$75
CRISP, Quentin
Quentin Crisp, born Denis Charles Pratt, was an English writer, artist's model, actor and raconteur known for his memorable and insightful witticisms. He became a gay icon in the 1970s after publication of his memoir, The Naked Civil Servant, brought to the attention of the general public his defiant exhibitionism and longstanding refusal to remain in the closet.
[154] pp.
Duckworth
1977
8 3/4" x 5 7/8"
Fine/ Fine
Love Made Easy is one of Crisp’s early works, and is a fantastical, semi-autobiographical novel based on his own experiences living in London, as well as a description of the characters he encountered there. It was an unhappy childhood and the stresses of adolescence which led him to the heart of the capital city. There, in bedsits and cafes he found a world of brutality, short lived jobs and precarious relationships, which he describes in the book with a dry humour.

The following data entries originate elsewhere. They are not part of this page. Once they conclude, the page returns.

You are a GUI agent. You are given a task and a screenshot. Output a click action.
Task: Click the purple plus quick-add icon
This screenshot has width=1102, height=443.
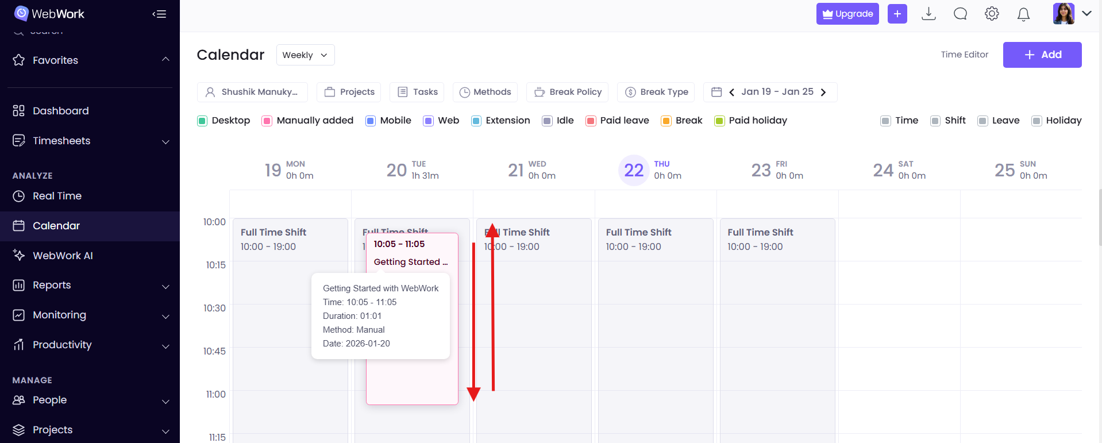click(897, 14)
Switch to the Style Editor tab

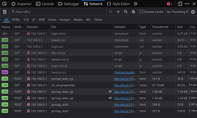pos(118,4)
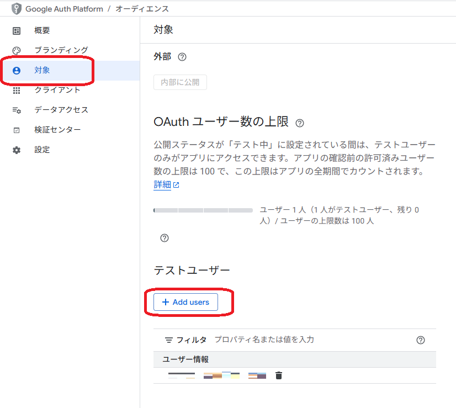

Set in the late 1940s around ‘Flamboyant Street’, it follows a host of “British dropouts, old and young, rich and poor, caught up in this unlikely tarantella” (wrapper blurb). The stories are based around his own bedsit in Denbigh Street, Pimlico, where he "held court with London's brightest and roughest characters." The novel had been written in the 1950s, but remained unpublished until 1977, when Crisp was at the peak of his fame.